Professor of Spanish Elizabeth Lewis and Assistant Professor of Historic Preservation Andrea Livi Smith were awarded the Innovative Digital Pedagogy Fellowship. Assistant Professor in the College of Education Janine Davis, Associate Professor of History Susan Fernsebner and Assistant Professor of Music Mark Snyder received honorariums for their work in digital pedagogy and scholarship. Faculty who participated in UMW’s first Domain of One’s Own Faculty-centered Initiative also were recognized at the ceremony.
President Richard V. Hurley was on-hand to congratulate the award recipients and to express his support for the initiatives. The Innovative Digital Pedagogy Fellowship Award Ceremony was a collaboration between the Division of Teaching and Learning Technologies and the Center for Teaching Excellence.

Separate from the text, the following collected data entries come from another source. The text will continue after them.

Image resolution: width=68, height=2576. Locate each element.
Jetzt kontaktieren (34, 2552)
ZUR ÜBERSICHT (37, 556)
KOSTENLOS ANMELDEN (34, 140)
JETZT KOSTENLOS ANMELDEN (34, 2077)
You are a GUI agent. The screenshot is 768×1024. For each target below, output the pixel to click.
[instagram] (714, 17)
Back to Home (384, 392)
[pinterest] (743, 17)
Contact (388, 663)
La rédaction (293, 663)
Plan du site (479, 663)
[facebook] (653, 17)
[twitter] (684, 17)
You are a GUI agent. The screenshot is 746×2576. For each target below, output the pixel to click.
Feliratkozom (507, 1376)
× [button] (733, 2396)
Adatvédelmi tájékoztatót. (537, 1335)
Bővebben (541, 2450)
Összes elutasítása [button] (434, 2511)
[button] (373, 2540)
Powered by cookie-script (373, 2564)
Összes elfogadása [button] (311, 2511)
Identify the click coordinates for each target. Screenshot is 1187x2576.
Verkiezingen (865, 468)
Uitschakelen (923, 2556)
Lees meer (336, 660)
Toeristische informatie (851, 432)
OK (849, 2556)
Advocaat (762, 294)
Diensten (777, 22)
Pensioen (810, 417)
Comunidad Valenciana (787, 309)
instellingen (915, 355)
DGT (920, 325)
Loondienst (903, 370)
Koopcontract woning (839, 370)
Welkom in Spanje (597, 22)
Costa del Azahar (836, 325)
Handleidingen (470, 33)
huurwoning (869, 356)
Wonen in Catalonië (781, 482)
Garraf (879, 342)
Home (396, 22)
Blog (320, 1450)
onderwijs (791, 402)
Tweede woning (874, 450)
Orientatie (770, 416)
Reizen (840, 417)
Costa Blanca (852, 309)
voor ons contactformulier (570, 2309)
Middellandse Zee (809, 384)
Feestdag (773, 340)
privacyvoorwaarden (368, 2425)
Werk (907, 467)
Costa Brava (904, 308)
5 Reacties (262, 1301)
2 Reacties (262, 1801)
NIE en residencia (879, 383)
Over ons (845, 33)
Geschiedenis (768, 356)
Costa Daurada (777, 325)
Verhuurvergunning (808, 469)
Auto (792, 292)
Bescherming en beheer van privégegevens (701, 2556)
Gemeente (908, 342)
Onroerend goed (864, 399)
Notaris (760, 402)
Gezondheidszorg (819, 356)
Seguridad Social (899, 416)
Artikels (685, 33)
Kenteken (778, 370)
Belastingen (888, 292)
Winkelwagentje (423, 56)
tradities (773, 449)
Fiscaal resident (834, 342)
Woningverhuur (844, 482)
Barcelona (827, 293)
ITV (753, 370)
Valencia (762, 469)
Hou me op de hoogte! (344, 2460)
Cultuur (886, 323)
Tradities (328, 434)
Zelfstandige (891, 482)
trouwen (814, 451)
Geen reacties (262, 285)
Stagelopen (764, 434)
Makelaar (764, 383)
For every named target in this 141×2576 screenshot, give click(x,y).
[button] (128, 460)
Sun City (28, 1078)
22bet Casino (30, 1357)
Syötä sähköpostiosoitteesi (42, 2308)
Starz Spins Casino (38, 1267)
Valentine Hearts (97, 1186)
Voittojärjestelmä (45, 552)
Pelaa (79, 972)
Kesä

Jim Groom Keynotes OSU’s Ed Tech Conference
Jim Groom delivered the keynote presentation at Ohio State University’s fourth annual educational technology conference, innovateOSU, titled “Domain of One’s Own: Open Educational Experiences.” The presentation shared the work that has been happening at UMW over the past eight years, chronicling the fruits of DTLT‘s experimentations with commodity web hosting which led to innovative projects such as UMW Blogs, Digital Storytelling (ds106), and most recently Domain of One’s Own. You can see the slides for this presentation here. To see an archived video of the live presentation click here.
Tim Owens, Jim Groom Presented at Emory University
On Tuesday, January 29th, Tim Owens and Jim Groom, in the Division of Teaching and Learning Technologies, were invited to speak about Domain of One’s Own at Emory University’s inaugural “Symposium on Digital Publication, Undergraduate Research, and Writing.” The presentation covered the current pilot of UMW’s Domain of One’s Own while sharing the remarkable faculty development initiative happening around the pilot as well as the full blown implementation of this project come Fall 2013 wherein UMW gives all of its incoming freshman sponsored access to their own domain and web hosting.